§ **Problem**: Go through the listing below and return every line exactly.

**********

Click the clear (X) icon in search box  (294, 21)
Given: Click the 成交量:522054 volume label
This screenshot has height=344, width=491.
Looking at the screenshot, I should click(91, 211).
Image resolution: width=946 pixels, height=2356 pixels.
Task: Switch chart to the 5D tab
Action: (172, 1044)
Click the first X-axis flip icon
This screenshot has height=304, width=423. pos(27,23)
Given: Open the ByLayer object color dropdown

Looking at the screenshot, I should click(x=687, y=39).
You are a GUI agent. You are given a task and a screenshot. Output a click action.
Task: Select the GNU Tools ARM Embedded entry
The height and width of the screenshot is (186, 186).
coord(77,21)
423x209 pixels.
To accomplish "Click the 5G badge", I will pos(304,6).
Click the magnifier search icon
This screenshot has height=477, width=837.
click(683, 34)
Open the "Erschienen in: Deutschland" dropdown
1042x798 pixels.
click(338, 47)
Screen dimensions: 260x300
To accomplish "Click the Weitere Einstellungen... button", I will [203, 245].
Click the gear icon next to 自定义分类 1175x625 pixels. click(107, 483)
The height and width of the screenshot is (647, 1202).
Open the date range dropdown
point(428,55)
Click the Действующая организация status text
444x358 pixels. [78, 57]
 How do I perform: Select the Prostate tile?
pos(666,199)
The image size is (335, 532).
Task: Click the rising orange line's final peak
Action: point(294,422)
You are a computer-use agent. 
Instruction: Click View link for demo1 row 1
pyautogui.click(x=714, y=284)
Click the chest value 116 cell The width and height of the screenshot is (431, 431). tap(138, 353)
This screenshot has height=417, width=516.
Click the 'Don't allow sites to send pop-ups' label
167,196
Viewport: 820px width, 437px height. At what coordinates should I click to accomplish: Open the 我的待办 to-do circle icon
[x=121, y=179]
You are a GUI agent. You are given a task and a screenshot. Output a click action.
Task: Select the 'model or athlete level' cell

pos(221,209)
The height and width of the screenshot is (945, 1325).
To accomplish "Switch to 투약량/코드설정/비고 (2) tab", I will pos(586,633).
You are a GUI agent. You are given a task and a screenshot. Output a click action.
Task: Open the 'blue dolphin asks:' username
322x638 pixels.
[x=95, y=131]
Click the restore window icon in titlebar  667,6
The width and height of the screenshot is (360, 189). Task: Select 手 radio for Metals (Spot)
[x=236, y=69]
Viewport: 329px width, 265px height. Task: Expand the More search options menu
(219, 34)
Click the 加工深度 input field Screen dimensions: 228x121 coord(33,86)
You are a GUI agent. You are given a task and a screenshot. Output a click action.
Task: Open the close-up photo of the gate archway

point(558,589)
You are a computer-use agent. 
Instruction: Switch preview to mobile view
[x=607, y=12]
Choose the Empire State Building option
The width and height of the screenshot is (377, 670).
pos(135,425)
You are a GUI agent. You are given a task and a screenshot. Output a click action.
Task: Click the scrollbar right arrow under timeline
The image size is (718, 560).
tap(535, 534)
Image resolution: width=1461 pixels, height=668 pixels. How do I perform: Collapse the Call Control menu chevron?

**********

§ **Exercise answer**:
Click the clear (X) icon in search box  (294, 21)
Given: Click the 成交量:522054 volume label
This screenshot has height=344, width=491.
Looking at the screenshot, I should click(91, 211).
Image resolution: width=946 pixels, height=2356 pixels.
Task: Switch chart to the 5D tab
Action: (172, 1044)
Click the first X-axis flip icon
This screenshot has height=304, width=423. pos(27,23)
Given: Open the ByLayer object color dropdown

Looking at the screenshot, I should click(x=687, y=39).
You are a GUI agent. You are given a task and a screenshot. Output a click action.
Task: Select the GNU Tools ARM Embedded entry
The height and width of the screenshot is (186, 186).
coord(77,21)
423x209 pixels.
To accomplish "Click the 5G badge", I will pos(304,6).
Click the magnifier search icon
This screenshot has height=477, width=837.
click(683, 34)
Open the "Erschienen in: Deutschland" dropdown
1042x798 pixels.
click(338, 47)
Screen dimensions: 260x300
To accomplish "Click the Weitere Einstellungen... button", I will [203, 245].
Click the gear icon next to 自定义分类 1175x625 pixels. click(107, 483)
The height and width of the screenshot is (647, 1202).
Open the date range dropdown
point(428,55)
Click the Действующая организация status text
444x358 pixels. [78, 57]
 How do I perform: Select the Prostate tile?
pos(666,199)
The image size is (335, 532).
Task: Click the rising orange line's final peak
Action: point(294,422)
You are a computer-use agent. 
Instruction: Click View link for demo1 row 1
pyautogui.click(x=714, y=284)
Click the chest value 116 cell The width and height of the screenshot is (431, 431). tap(138, 353)
This screenshot has height=417, width=516.
Click the 'Don't allow sites to send pop-ups' label
167,196
Viewport: 820px width, 437px height. At what coordinates should I click to accomplish: Open the 我的待办 to-do circle icon
[x=121, y=179]
You are a GUI agent. You are given a task and a screenshot. Output a click action.
Task: Select the 'model or athlete level' cell

pos(221,209)
The height and width of the screenshot is (945, 1325).
To accomplish "Switch to 투약량/코드설정/비고 (2) tab", I will pos(586,633).
You are a GUI agent. You are given a task and a screenshot. Output a click action.
Task: Open the 'blue dolphin asks:' username
322x638 pixels.
[x=95, y=131]
Click the restore window icon in titlebar  667,6
The width and height of the screenshot is (360, 189). Task: Select 手 radio for Metals (Spot)
[x=236, y=69]
Viewport: 329px width, 265px height. Task: Expand the More search options menu
(219, 34)
Click the 加工深度 input field Screen dimensions: 228x121 coord(33,86)
You are a GUI agent. You are given a task and a screenshot. Output a click action.
Task: Open the close-up photo of the gate archway

point(558,589)
You are a computer-use agent. 
Instruction: Switch preview to mobile view
[x=607, y=12]
Choose the Empire State Building option
The width and height of the screenshot is (377, 670).
pos(135,425)
You are a GUI agent. You are given a task and a screenshot. Output a click action.
Task: Click the scrollbar right arrow under timeline
The image size is (718, 560).
tap(535, 534)
Image resolution: width=1461 pixels, height=668 pixels. How do I perform: Collapse the Call Control menu chevron?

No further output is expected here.